June 6, 2013
Egypt has sent a formal request to France for free grain storage and far easier payment terms for imports.
France, the EU's top wheat exporter and one of Egypt's leading suppliers, is studying the request and is open to helping Egypt on a vital food security issue, a French diplomatic source said.
"We need to make an effort and if the French government has to push this forward it will," a diplomatic source said.
"It's an urgent matter. It won't be settled within hours but we're not talking either about an agreement in six months."
The diplomatic source said Egypt's request included assistance with building grain silos in Egypt; the stocking in France of French wheat bought by Egypt for up to six months free of charge, with shipment as and when needed by Egypt; and an extended payment period for wheat sales of nine to 12 months from shipment.
The extended period compares starkly with the "cash against documents" terms Egypt normally applies, in which grain is paid for on agreement of terms.
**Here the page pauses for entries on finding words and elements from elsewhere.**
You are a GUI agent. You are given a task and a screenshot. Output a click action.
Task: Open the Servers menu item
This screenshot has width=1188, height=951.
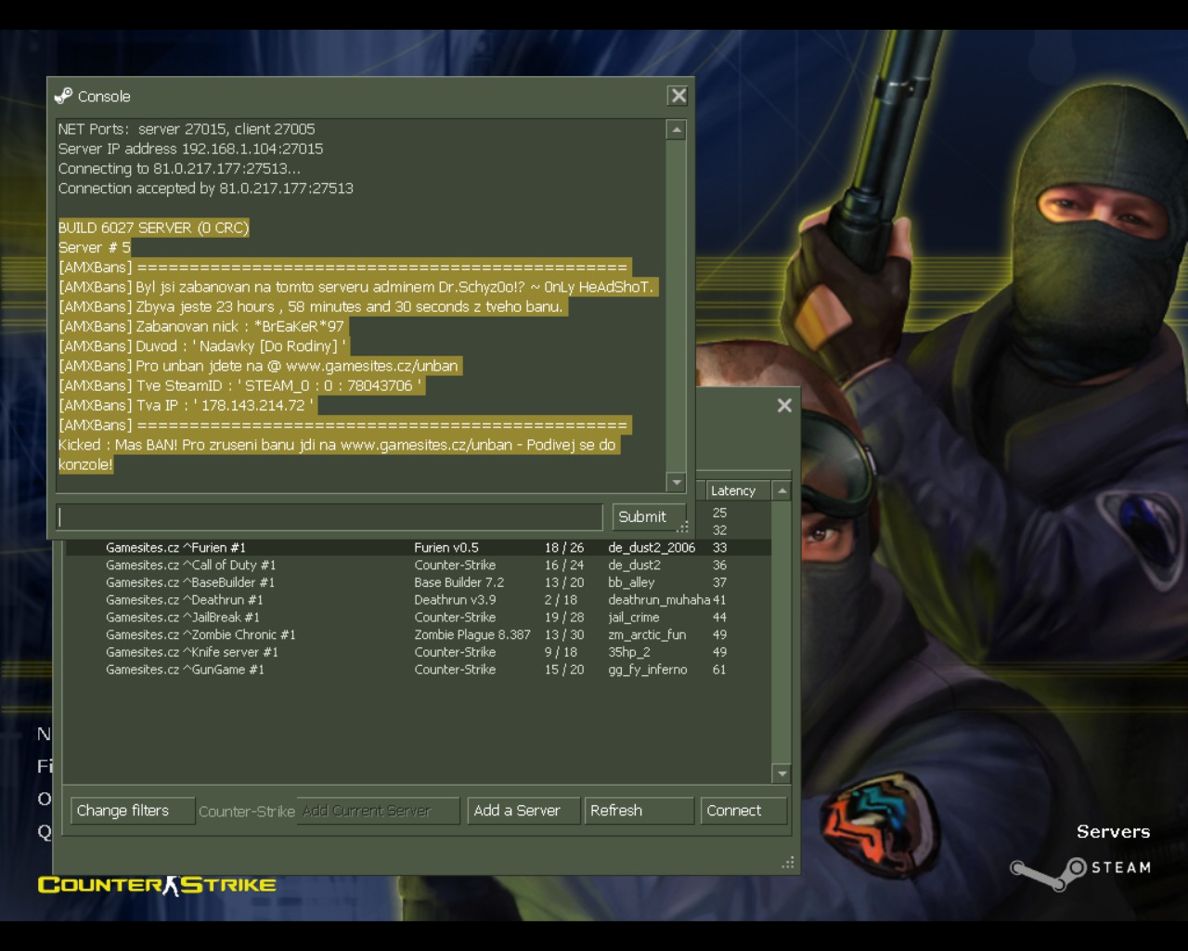[x=1113, y=831]
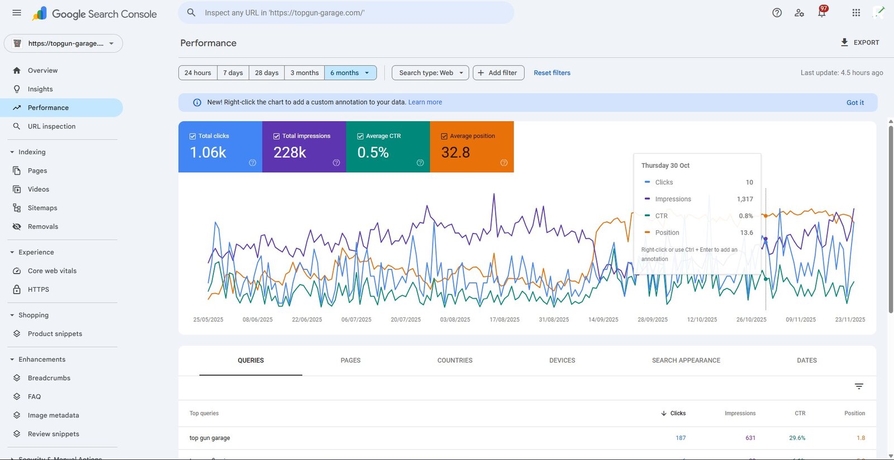894x460 pixels.
Task: Toggle the Total clicks checkbox
Action: [x=193, y=136]
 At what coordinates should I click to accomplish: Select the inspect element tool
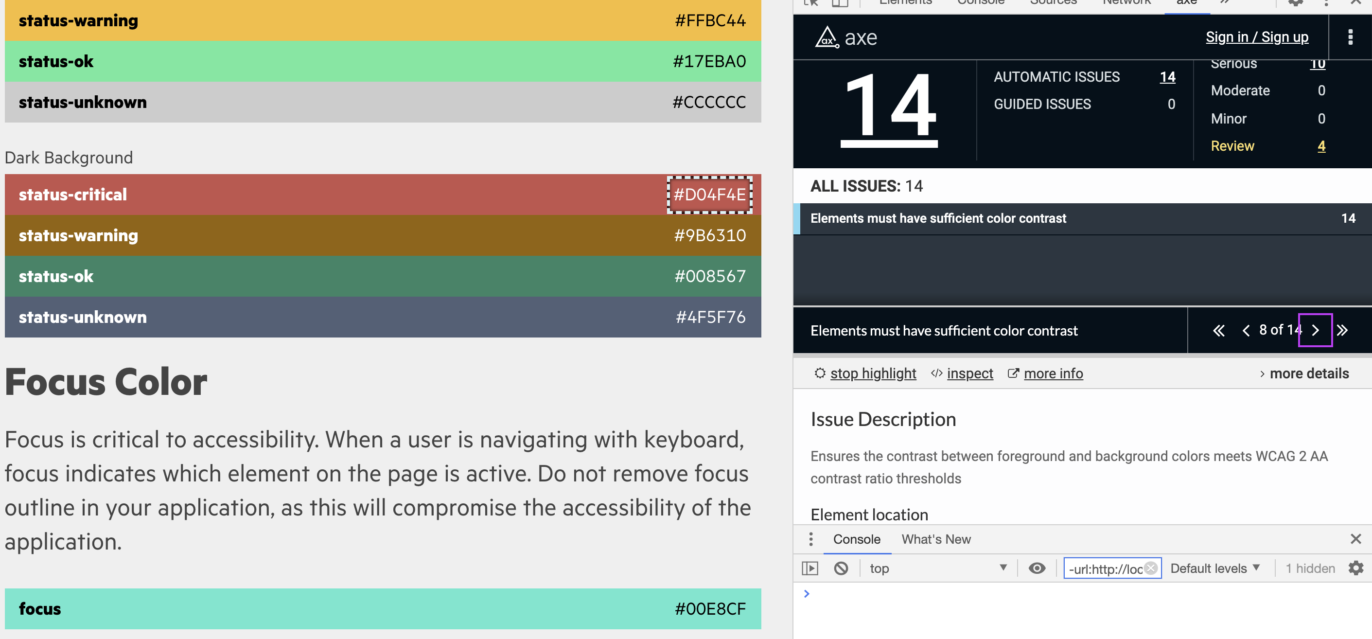[810, 3]
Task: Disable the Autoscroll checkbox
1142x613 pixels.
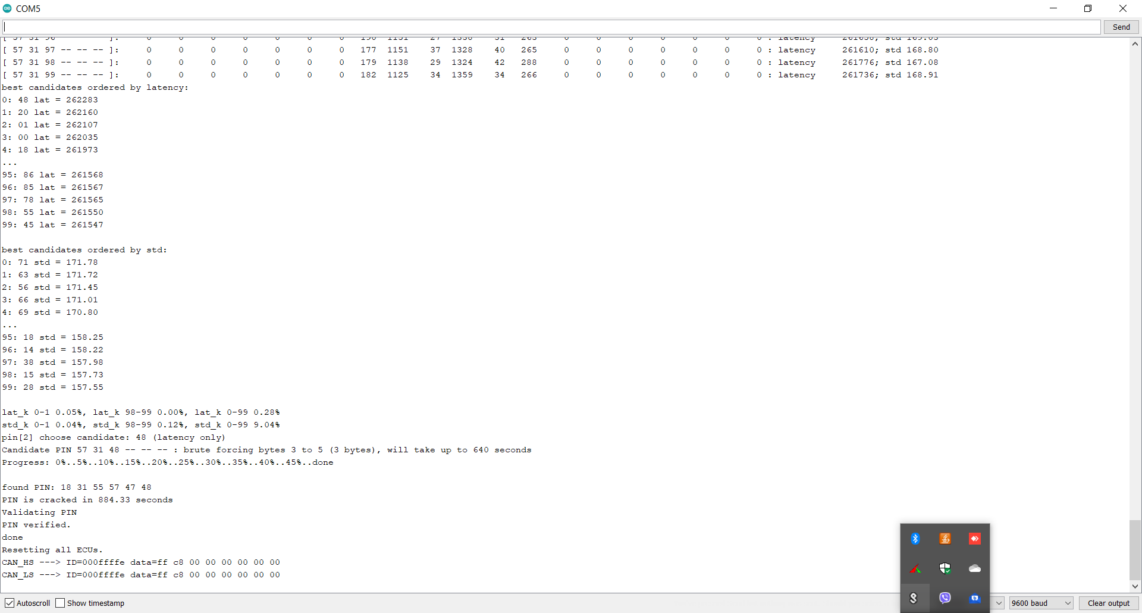Action: tap(10, 603)
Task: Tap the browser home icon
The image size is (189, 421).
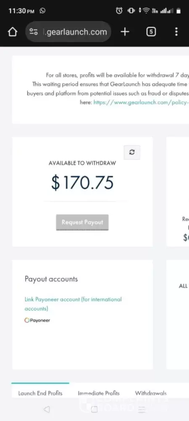Action: click(x=12, y=32)
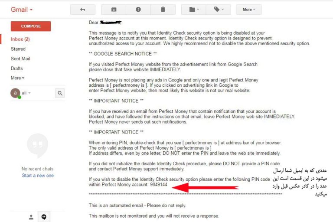The height and width of the screenshot is (222, 333).
Task: Open the ali chat status dropdown
Action: [26, 93]
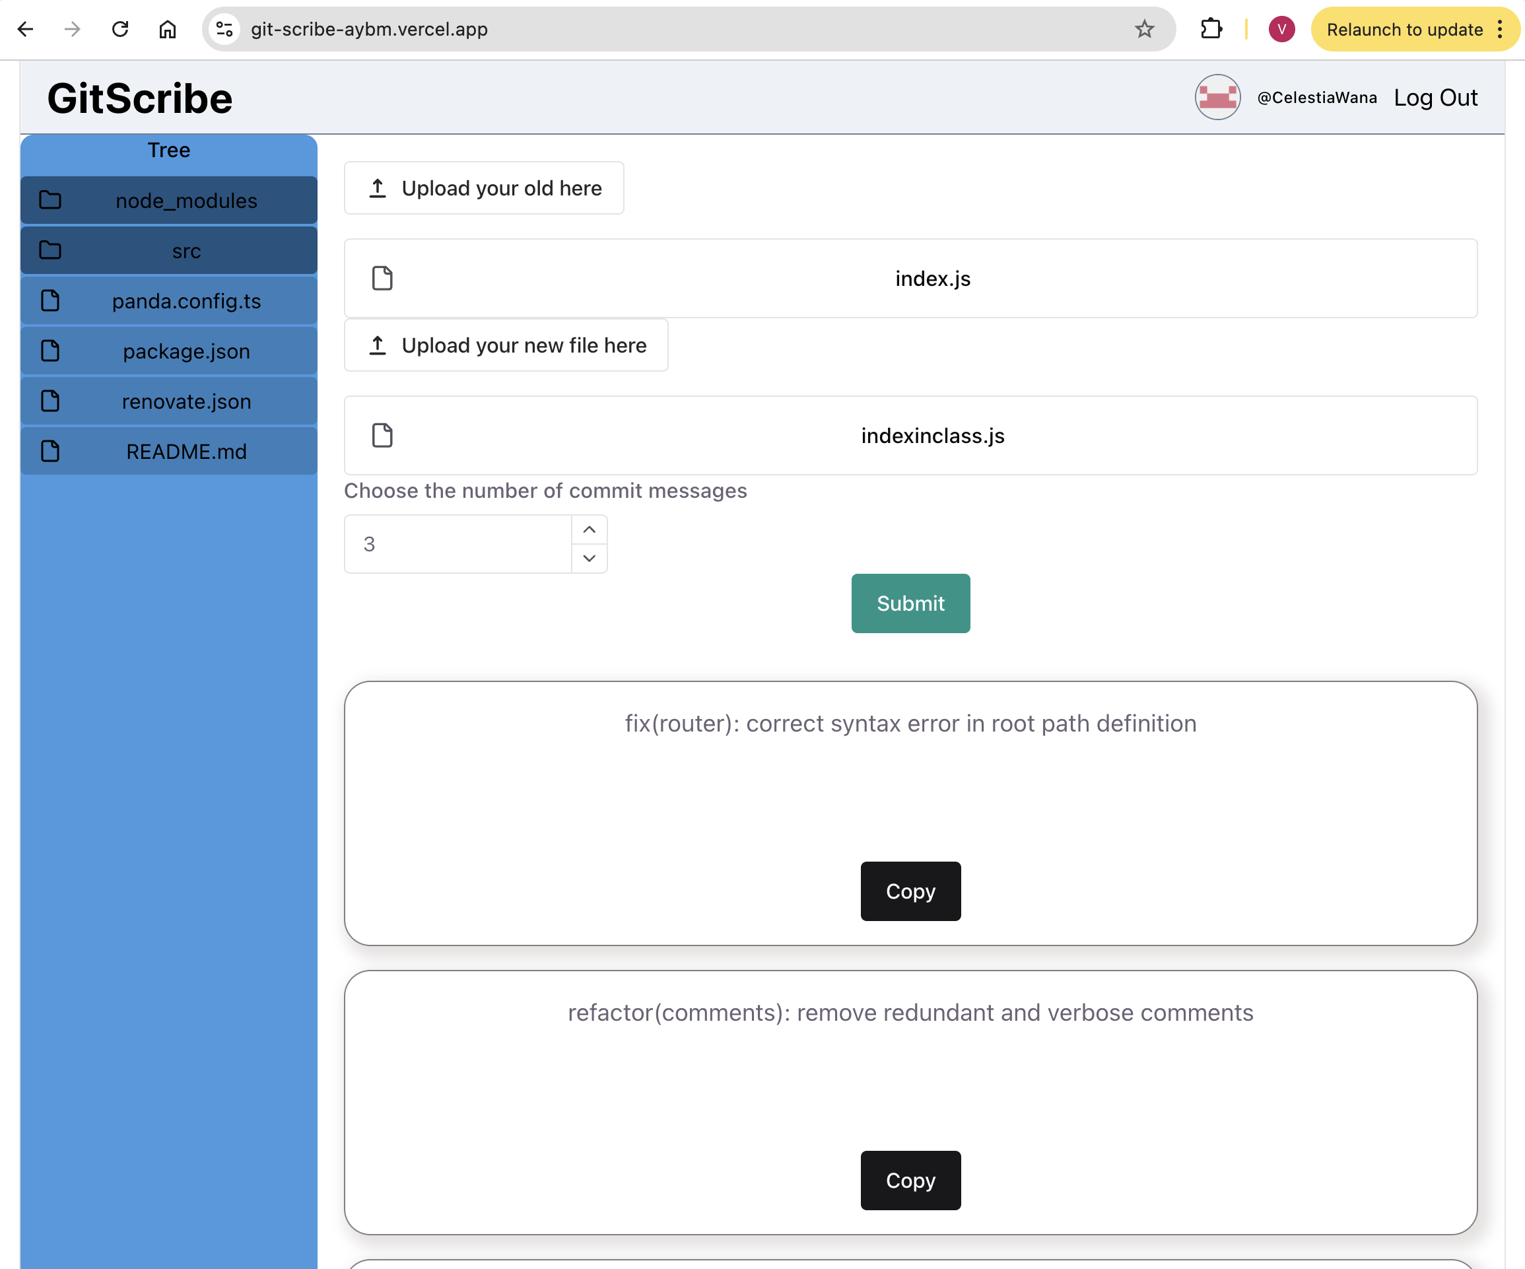The image size is (1525, 1269).
Task: Click the browser home icon
Action: (168, 29)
A source at the foreign trade ministry said it was too early to say whether France would approve the request.
Two years of political turmoil and economic crisis have eroded Egypt's hard currency reserves, making it difficult for the country to finance essential food and fuel imports.
Egypt's state grain buyer General Authority for Supply Commodities (GASC), which together with private importers normally obtains around 10 million tonnes of wheat/year, has not bought on international markets since February. While Egyptian authorities have said they expect a bigger local harvest this year to replenish wheat stocks as part of a plan to phase out imports within four years, they are also trying to get assistance from suppliers.
Egyptian President Mohamed Mursi failed in April to secure grain and a loan from Russia to help ease a deepening economic crisis. The French finance ministry was now studying with French grain exporting firms a possible response to Egypt's request, the source said. Traders were sceptical over the outcome.
"They (Egypt) have to import and the crux of the matter is money. And France isn't Qatar, Russia or the IMF," a European trader said.
The request was initially sent several weeks ago to the French embassy in Cairo, and was then discussed last week by the Egyptian ambassador in Paris with France's food industry minister, the source added.